For the meal, I ordered a salad to start, and then, despite the long list of enticing crepes, I went off the crepe menu to order a croque-madame. But I returned to the crepe menu for dessert, selecting the very same crepe I ordered last fall in Grenoble, the poire belle Hélène: a crepe filled with pears, vanilla ice cream, and chocolate syrup.

Everything was delightful. I’m eager to return.

2. Lola. Two weeks ago last night, local painter (and old friend) Kate Altus had a new show open at the Lisa Harris Gallery down by Pike Place Market. We own two of her paintings and were hoping to attend, but couldn’t because of a conflict. Instead, we went down to have a look that Saturday afternoon. (The show runs through June 28. By all means have a look yourself if you’re downtown.) As we walked up the hill, we decided to have an early dinner. Tom Douglas beckoned. Which of his restaurants? We chose Lola, where we last ate two years ago for breakfast, when we stayed at the hotel that sits above it for our anniversary, having dined across the street at Douglas’s Dahlia Lounge the night before.

Our only dinner at Lola was four years ago, when our friend Marion was in from Boston, staying at our house, and took us there. I can’t believe we waited so long to return, given how much we enjoyed our meals there, and how much we enjoy all things Tom Douglas. Lola is his Middle Eastern or Mediterranean place. We decided to order five small dishes to share: the hummus with smoky paprika; the salad with shaved asparagus, fennel, radish, and preserved lemon; the lamb meatballs with green garlic relish and mint; and two of the kebabs: Washington chicken with yogurt and dill and Washington king salmon with tarragon and capers.

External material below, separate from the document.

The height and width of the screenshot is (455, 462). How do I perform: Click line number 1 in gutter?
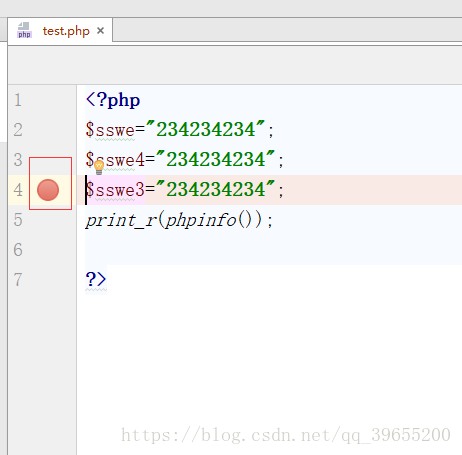18,100
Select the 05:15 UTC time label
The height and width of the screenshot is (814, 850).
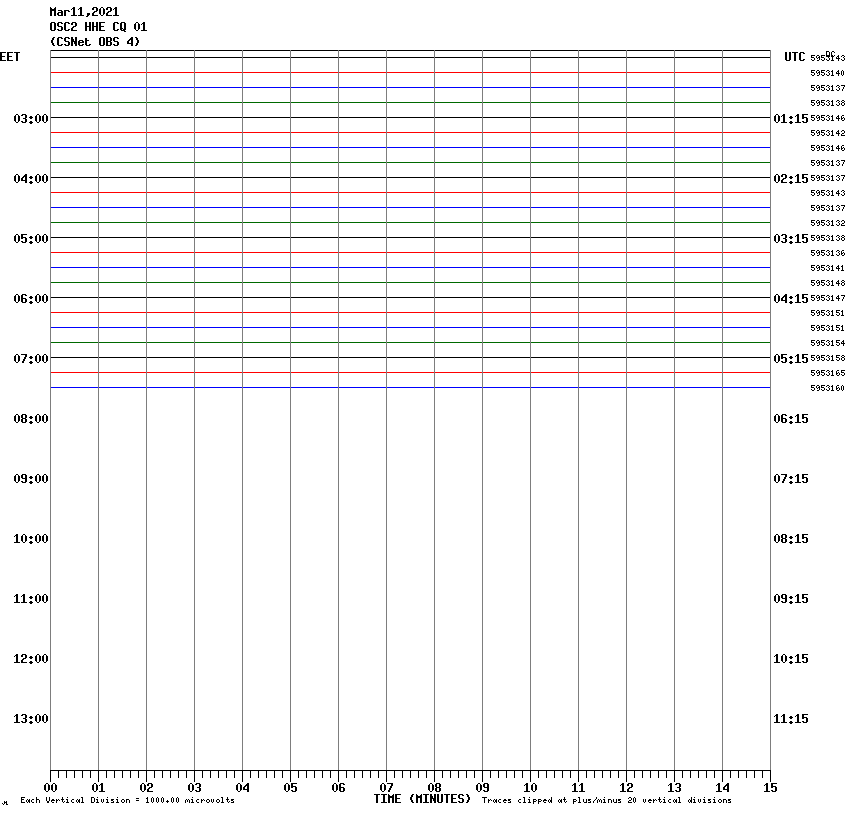(x=791, y=359)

What can I say? Everything was great. Perhaps my favorite, only because I had no great expectations and it was perfect, was the salad. I could eat that salad every night.

For dessert, Gail wanted the famous Tom Douglas doughnuts, the only problem being that they aren’t on Lola’s menu. They used to be, or at least we think so. And they’re on the Dahlia Lounge menu. Anyway, our waitress wasn’t fazed. She knew what Gail wanted and was happy to oblige, after pointing out that we might just want to try instead the doughnuts that are on the menu: loukoumathes with cinnamon and honey walnuts. Ultimately we took her advice and ordered both, so we could compare. They’re different, but equally wonderful. The loukoumathes are bigger, maybe a little heavier. The doughnuts, as always, come in a bag that one shakes to get them properly coated in sugar, with fresh jam and mascarpone as accompaniments.

I don’t think we’ll wait four years to go back.

3. Luc. We finally made it in, this past Monday night. This time we made a reservation, though we hardly needed it. We arrived at 5:00 and were met by the hostess we know well from Rover’s. She sat us in the front corner nook, just around the bend from the door — her favorite location, she said. In attendance were Gail, Joel, me. Joel had a beer and Gail a glass of wine, but I decided to go for one of the alcohol-free mixed drinks, an orange presse. It was described as having orange juice, club soda, orange soda, and basil. The basil added a delightful touch.

The menu had so many attractive options. We will need to return often. I eventually chose, as Gail did, to start with the arugula salad with caramelized shallots, fleur de sel, and olive oil. For the entree, Gail chose the boeuf bourguignon stew with mushroom, carrots, and potato, while Joel had the grilled beef onglet steak with peppercorn sauce and fries. I was tempted to get the sandwich special, which was a halibut sandwich that night, partly so I could try the accompanying fries, but Joel let me have a few of his fries and I chose instead the pasta of the day, which was noodles in a cream sauce with salmon and bacon.

Yet another perfect meal. Those fries were so good. Next time I might just go with the burger (beef burger, caramelized onions, tomato jam, arugula, Luc’s aioli, fries).

Dessert: I had the butterscotch crème brulée and Joel the chocolate & caramel cake with whipped cream. Plus, we all shared an order of 3 fruit jellies, which were apricot. More perfection.

That’s it from the restaurant front.